- WHAT THIS TASK INVOLVES: Line count for the string "header" in the records below: report that figure and nothing else.

- DATASET:
--- START ---
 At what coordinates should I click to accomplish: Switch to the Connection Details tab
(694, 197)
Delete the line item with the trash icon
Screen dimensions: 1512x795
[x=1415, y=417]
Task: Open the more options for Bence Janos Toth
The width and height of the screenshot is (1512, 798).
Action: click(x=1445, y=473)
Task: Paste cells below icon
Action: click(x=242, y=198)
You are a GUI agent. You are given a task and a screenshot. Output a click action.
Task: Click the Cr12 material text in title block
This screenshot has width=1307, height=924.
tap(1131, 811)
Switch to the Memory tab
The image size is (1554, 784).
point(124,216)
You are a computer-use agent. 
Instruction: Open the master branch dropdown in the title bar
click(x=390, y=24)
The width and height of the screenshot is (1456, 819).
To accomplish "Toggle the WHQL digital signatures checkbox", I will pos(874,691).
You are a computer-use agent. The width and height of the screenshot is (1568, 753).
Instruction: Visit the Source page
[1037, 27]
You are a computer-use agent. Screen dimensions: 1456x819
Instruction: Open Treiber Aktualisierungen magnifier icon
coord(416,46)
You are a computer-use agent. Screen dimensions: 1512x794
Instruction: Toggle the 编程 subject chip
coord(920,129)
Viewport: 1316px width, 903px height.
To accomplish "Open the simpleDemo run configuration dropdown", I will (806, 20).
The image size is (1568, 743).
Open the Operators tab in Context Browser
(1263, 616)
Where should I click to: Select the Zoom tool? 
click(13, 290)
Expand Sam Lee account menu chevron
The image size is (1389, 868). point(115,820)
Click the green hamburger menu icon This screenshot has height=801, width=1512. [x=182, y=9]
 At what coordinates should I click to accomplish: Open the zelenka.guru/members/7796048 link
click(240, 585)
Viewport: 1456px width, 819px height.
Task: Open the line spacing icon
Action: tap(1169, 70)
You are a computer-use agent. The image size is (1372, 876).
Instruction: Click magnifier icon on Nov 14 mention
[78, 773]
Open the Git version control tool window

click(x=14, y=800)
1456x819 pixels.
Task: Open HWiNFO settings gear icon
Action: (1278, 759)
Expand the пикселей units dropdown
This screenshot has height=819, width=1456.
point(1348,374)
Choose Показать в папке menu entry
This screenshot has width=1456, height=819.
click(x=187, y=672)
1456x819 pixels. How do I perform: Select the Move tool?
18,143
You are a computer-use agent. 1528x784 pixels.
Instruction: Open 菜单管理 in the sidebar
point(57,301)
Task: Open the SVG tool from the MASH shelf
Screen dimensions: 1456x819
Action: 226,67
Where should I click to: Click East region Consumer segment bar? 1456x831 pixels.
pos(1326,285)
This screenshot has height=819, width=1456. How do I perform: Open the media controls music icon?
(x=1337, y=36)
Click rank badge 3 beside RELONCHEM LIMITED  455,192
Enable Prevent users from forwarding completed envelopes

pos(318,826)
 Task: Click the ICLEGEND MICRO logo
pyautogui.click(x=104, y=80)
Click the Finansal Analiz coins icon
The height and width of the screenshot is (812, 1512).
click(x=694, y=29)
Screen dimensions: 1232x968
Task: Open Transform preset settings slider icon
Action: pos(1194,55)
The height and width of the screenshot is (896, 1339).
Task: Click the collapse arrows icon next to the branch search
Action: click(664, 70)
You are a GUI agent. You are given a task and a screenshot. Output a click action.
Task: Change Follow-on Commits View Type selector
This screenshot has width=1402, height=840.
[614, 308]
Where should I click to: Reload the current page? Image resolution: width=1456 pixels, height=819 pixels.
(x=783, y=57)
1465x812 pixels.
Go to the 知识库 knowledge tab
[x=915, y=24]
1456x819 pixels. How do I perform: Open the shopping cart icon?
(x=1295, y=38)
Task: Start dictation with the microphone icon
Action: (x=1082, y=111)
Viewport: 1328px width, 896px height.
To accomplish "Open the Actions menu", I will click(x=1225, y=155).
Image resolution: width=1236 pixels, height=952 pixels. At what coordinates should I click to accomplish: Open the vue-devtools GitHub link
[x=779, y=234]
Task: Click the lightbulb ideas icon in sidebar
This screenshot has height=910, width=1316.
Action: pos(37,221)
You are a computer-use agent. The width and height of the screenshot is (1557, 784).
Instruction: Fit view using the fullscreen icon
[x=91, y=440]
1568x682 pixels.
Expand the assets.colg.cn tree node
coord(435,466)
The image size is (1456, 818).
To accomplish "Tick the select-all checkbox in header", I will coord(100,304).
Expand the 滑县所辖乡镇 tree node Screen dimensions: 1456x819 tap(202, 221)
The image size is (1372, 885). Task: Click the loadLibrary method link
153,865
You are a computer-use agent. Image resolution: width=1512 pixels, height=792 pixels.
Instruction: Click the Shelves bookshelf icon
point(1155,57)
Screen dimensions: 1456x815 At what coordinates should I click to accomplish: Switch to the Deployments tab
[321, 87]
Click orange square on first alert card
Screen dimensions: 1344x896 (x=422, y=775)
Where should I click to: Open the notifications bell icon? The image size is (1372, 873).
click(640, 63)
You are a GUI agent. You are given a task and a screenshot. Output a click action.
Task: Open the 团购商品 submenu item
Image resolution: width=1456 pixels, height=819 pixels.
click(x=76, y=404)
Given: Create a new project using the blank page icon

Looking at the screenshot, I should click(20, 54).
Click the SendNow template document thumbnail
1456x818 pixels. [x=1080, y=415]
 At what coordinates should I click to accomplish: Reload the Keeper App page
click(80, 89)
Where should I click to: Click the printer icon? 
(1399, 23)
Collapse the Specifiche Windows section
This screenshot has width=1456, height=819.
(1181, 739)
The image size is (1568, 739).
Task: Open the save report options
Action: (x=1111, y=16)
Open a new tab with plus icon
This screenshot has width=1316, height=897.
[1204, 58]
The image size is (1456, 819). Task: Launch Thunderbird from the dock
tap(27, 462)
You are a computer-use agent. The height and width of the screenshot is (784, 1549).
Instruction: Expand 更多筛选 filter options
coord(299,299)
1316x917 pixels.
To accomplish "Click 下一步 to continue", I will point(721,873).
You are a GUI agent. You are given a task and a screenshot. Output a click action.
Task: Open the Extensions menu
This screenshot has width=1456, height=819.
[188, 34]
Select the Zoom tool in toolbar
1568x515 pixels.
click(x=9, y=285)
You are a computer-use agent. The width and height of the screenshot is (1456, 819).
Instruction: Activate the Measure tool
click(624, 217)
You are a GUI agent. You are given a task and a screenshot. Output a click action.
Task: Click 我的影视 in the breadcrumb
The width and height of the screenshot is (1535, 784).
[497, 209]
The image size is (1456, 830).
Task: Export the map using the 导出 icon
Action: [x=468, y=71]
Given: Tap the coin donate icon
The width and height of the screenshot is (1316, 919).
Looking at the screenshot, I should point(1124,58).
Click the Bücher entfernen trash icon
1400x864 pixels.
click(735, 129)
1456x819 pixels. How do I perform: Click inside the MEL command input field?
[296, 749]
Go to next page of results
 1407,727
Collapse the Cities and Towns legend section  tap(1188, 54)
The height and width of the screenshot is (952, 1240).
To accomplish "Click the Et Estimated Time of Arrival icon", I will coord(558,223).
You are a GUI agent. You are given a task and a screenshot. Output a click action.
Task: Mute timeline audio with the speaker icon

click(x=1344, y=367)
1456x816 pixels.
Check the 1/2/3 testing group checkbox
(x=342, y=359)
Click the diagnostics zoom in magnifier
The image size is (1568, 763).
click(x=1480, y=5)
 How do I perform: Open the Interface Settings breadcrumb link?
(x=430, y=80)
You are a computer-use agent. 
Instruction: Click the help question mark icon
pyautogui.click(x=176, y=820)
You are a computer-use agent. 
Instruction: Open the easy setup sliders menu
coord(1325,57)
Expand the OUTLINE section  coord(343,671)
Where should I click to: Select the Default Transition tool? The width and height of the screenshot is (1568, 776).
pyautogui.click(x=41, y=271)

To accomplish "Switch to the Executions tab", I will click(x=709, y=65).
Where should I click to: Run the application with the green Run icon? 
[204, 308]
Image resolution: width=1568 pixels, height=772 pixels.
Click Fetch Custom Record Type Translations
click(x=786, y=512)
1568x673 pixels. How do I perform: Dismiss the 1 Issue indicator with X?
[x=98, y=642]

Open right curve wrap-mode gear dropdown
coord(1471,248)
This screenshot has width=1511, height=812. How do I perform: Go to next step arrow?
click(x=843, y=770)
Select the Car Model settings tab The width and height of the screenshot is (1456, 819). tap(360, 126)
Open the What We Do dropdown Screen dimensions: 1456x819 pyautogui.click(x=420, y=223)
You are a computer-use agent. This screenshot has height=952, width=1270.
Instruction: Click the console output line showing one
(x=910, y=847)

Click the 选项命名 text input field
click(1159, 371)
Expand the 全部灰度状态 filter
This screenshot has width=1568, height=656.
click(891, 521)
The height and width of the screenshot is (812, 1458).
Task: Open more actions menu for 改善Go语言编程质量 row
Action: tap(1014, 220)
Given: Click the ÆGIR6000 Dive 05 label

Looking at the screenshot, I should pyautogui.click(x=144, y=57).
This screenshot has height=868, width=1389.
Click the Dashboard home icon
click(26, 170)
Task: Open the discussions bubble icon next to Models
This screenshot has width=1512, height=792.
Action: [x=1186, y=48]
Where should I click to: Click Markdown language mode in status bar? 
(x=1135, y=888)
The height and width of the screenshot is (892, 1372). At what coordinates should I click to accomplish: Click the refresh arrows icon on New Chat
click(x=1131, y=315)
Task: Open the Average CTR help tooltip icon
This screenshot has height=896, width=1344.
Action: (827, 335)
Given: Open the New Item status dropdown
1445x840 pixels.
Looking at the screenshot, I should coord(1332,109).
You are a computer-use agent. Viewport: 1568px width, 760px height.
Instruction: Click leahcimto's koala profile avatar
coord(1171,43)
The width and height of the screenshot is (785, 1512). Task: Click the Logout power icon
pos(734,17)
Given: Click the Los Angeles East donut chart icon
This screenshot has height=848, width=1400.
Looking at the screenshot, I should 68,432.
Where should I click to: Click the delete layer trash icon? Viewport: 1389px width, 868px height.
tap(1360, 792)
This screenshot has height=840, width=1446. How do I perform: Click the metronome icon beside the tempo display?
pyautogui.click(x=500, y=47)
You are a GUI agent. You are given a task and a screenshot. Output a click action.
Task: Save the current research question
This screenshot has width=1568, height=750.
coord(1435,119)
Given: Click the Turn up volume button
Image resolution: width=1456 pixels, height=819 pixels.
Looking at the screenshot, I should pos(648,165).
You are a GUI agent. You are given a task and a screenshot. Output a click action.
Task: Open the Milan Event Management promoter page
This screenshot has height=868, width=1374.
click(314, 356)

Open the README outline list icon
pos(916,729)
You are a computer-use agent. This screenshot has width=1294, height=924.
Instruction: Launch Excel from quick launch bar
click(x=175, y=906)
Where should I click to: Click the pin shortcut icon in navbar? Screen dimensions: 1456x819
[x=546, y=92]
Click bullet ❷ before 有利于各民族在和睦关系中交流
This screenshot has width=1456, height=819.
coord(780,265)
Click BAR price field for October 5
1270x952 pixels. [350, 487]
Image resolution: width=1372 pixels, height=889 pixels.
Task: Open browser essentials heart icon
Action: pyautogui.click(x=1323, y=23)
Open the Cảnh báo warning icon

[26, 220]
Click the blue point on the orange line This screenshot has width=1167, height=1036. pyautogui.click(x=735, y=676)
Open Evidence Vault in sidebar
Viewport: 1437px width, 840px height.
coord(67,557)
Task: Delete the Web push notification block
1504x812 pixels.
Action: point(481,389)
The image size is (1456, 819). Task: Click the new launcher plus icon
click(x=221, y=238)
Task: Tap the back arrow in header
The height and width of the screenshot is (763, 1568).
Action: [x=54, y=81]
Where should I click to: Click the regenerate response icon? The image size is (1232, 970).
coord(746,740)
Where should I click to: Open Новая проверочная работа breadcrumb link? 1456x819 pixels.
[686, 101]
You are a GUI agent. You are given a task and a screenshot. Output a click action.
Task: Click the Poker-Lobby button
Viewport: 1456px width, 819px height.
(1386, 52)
--- END ---
- FINISHED TASK: 2